## BEGIN Material shown

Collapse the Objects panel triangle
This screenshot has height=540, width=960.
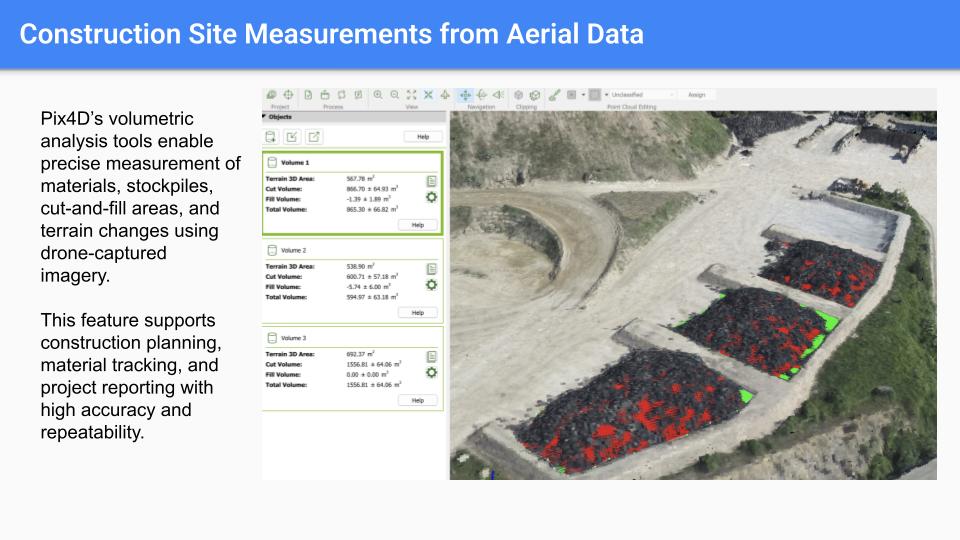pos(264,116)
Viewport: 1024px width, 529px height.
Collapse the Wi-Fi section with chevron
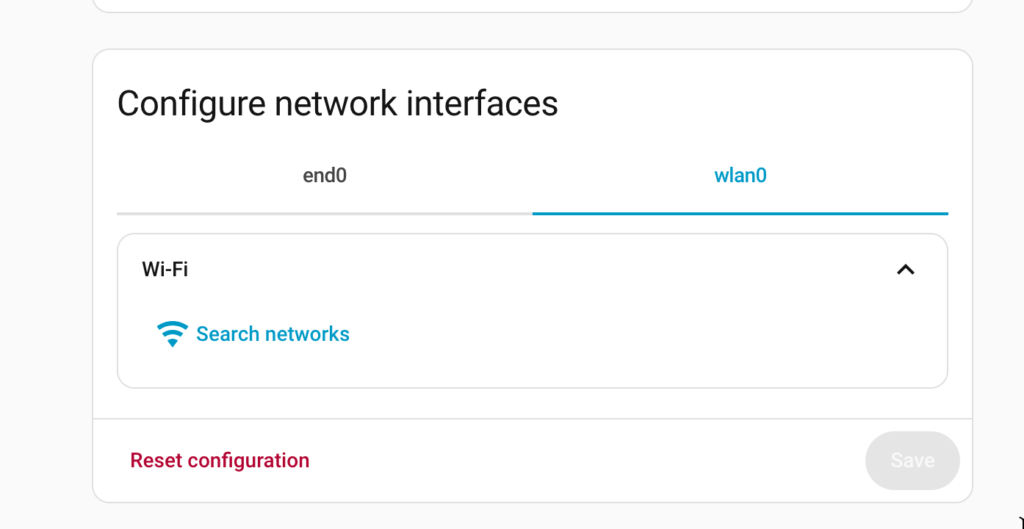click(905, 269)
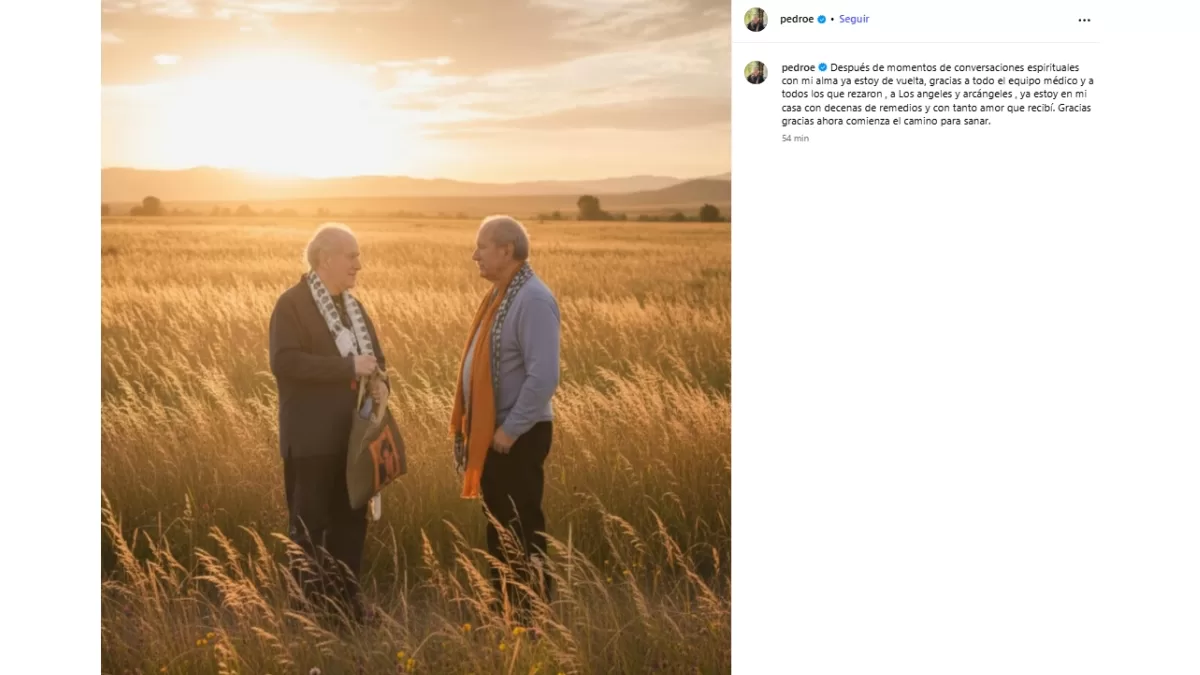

## END Material shown

◆ What to do ◆
Render the lines of the records above as a numbered list, skipping any blank lines. Leave the pictures out of your answer.

◆ Solution below ◆
1. Collapse the Objects panel triangle
2. This screenshot has height=540, width=960.
3. pos(264,116)
4. Viewport: 1024px width, 529px height.
5. Collapse the Wi-Fi section with chevron
6. click(905, 269)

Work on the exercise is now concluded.